### Challenge
Reproduce all of the material below, substituting "Pick" for every occurrence of "Select" and leaving everything else unchanged. Omit the pictures from your response.

### Data entries

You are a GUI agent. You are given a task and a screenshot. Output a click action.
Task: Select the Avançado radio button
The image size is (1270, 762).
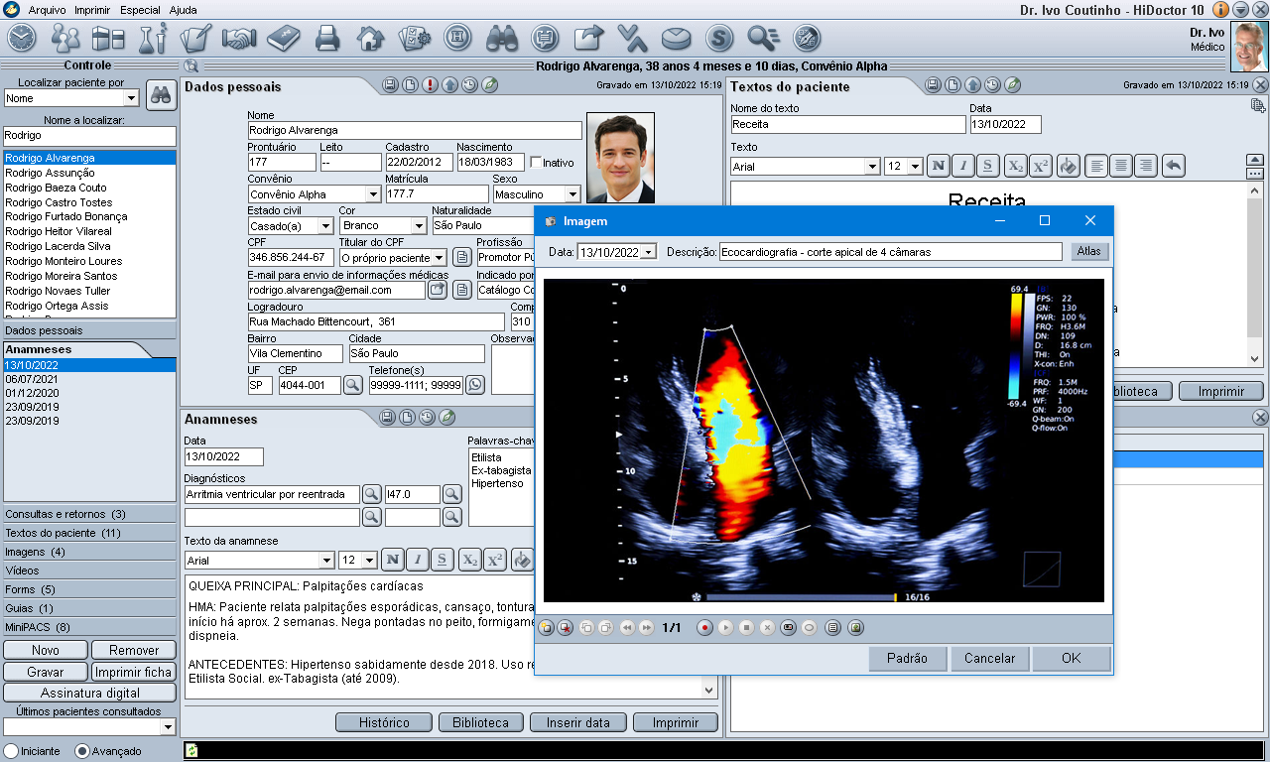tap(82, 751)
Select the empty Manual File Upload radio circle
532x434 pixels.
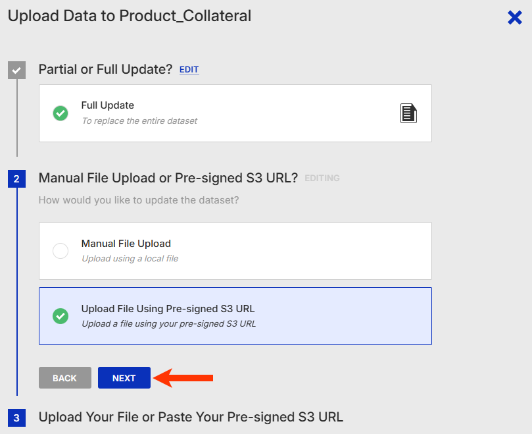(60, 251)
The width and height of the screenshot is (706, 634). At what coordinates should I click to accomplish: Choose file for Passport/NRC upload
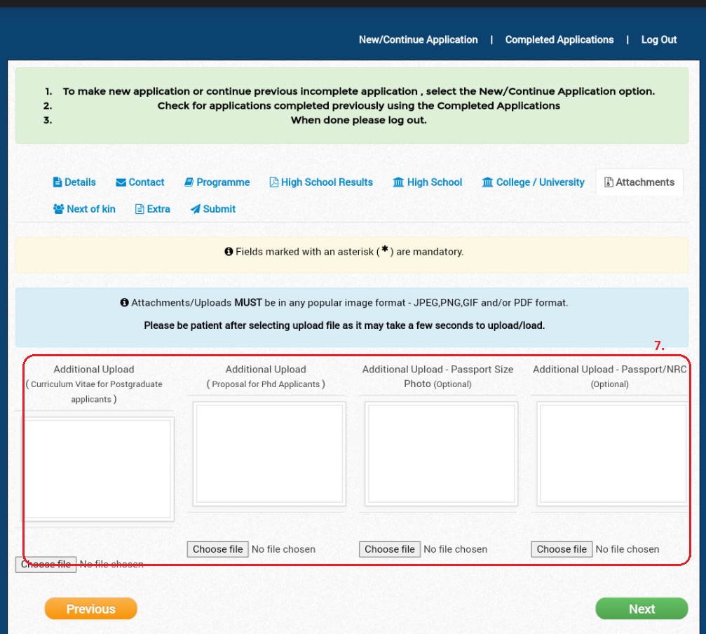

### Problem solution
You are a GUI agent. You are given a task and a screenshot. Output a click action.
Task: Pick the Avançado radio button
The image size is (1270, 762).
tap(82, 751)
Pick the empty Manual File Upload radio circle
532x434 pixels.
(60, 251)
The width and height of the screenshot is (706, 634). At what coordinates should I click to accomplish: Choose file for Passport/NRC upload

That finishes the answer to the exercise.